The National Company Law Appellate Tribunal, New Delhi (NCLAT), vide judgment dated May 31, 2024 in the matter of Slimline Realty Pvt. Ltd. Vs. Mr. Jigar Bhatt, clarified the applicability of the proviso to section 33(5) of the Insolvency and Bankruptcy Code, 2016 (IBC) vis-a-vis the obligation of the Liquidator to obtain prior approval from the National Company Law Tribunal (Adjudicating Authority) before instituting any proceedings under the given provision.
The present appeal was filed as a consequence of the order of the Ld. Adjudicating Authority whereby the Adjudicating Authority allowed the application filed by the Liquidator seeking ex-post facto approval in respect of Section 7 applications which were filed by the Liquidator against the Appellants, without obtaining any prior approval from the Adjudicating Authority, as mandated by section 33(5) of the IBC.
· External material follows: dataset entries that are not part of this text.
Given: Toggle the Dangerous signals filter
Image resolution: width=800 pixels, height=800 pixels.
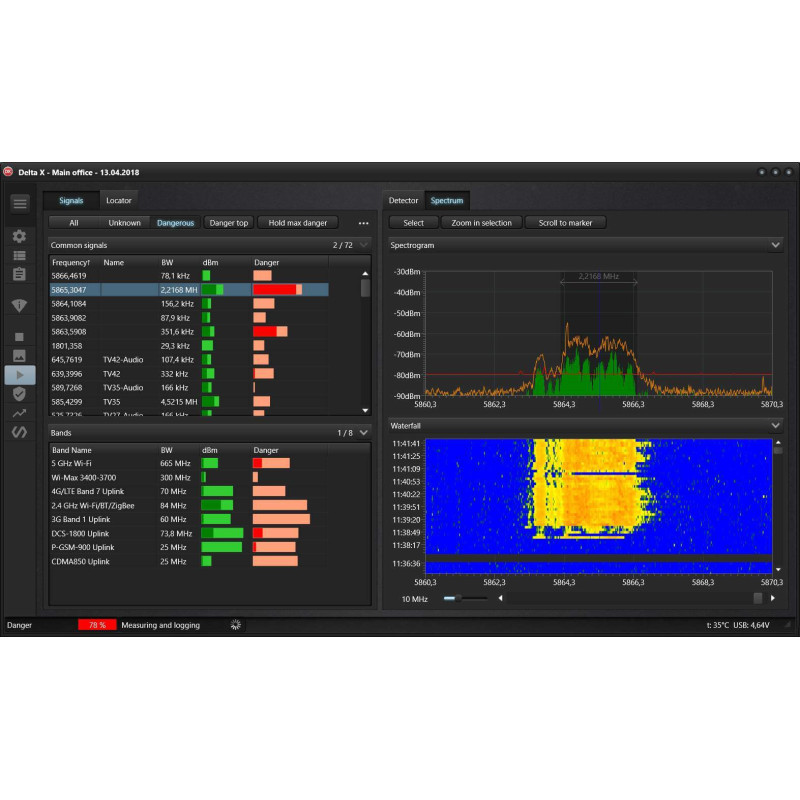Looking at the screenshot, I should click(176, 223).
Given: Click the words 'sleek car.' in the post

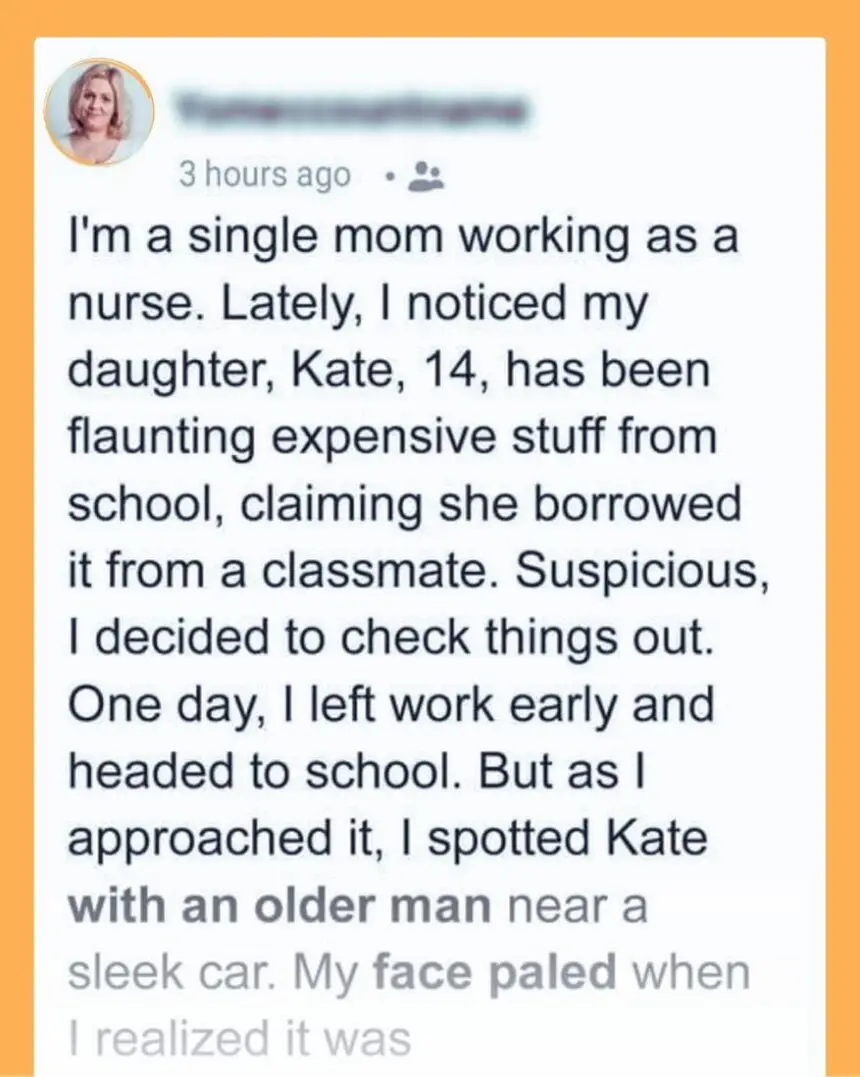Looking at the screenshot, I should (160, 973).
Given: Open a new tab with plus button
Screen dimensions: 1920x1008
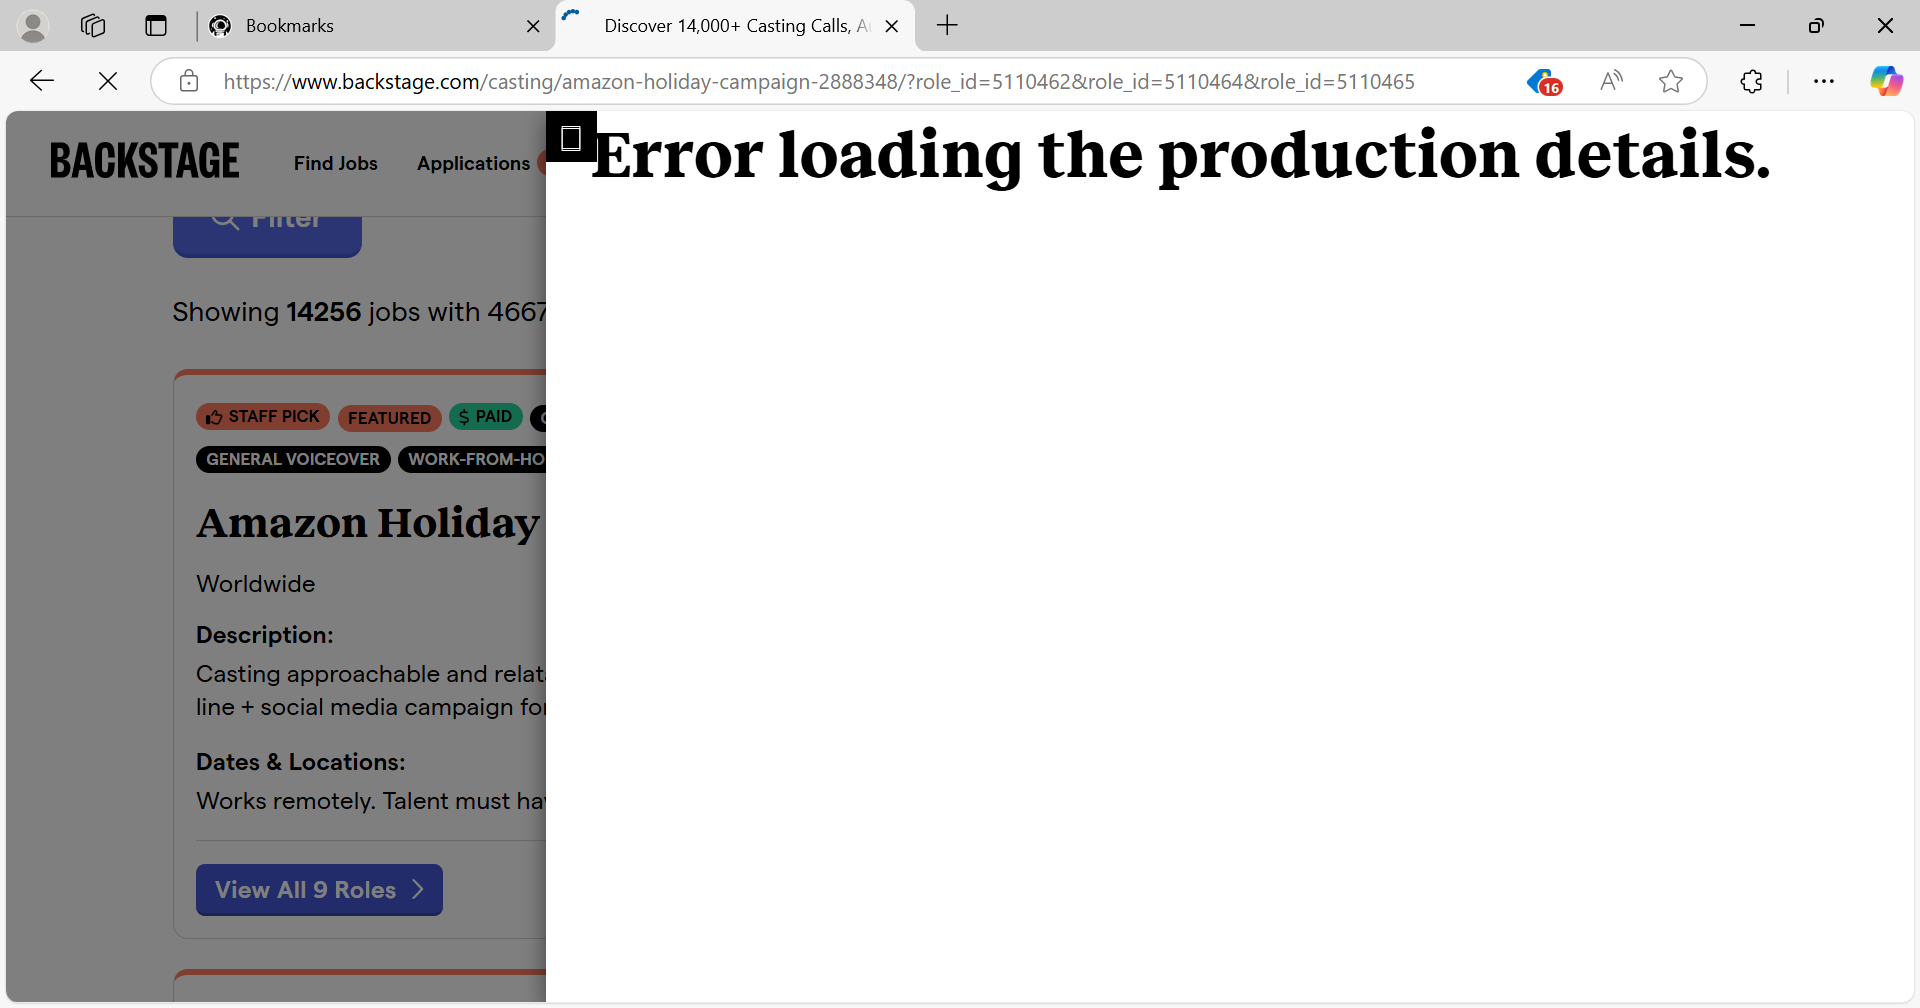Looking at the screenshot, I should click(x=947, y=26).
The NCLAT examined whether the requirement for prior approval by the liquidator to institute proceedings on behalf of the corporate debtor was mandatory or directory and the validity of post facto approval. By way of the present judgment, it has been held that the proviso to section 33(5) is mandatory, and proceedings initiated without prior approval are unauthorized and incompetent. The NCLAT has clarified that the mere fact that no consequences have been provided in the given provision, cannot be a ground to treat the requirement as directory. However, it has been further clarified that post facto approval would not render the proceedings as invalid and shall sustained authorized from the date of such post facto approval. It is to be noted that before granting approval to the liquidator to institute proceedings, it is not necessary to give notice or a hearing to the party against whom the proceedings are to be instituted.
This judgment sets at rest the controversy vis-a-vis whether it is directory or mandatory for the liquidator to seek prior approval to initiate legal proceedings in terms of proviso to Section 33(5). While the judgment brings clarity on the mandatory nature of the given provision, flexibility to initiate proceedings on behalf of a corporate debtor must be given, equally as it’s given to a resolution professional. The mandatory requirement to seek prior approval of the Adjudicating Authority only extends the scope of formal litigation, without actually deriving any benefit to the Corporate Debtor.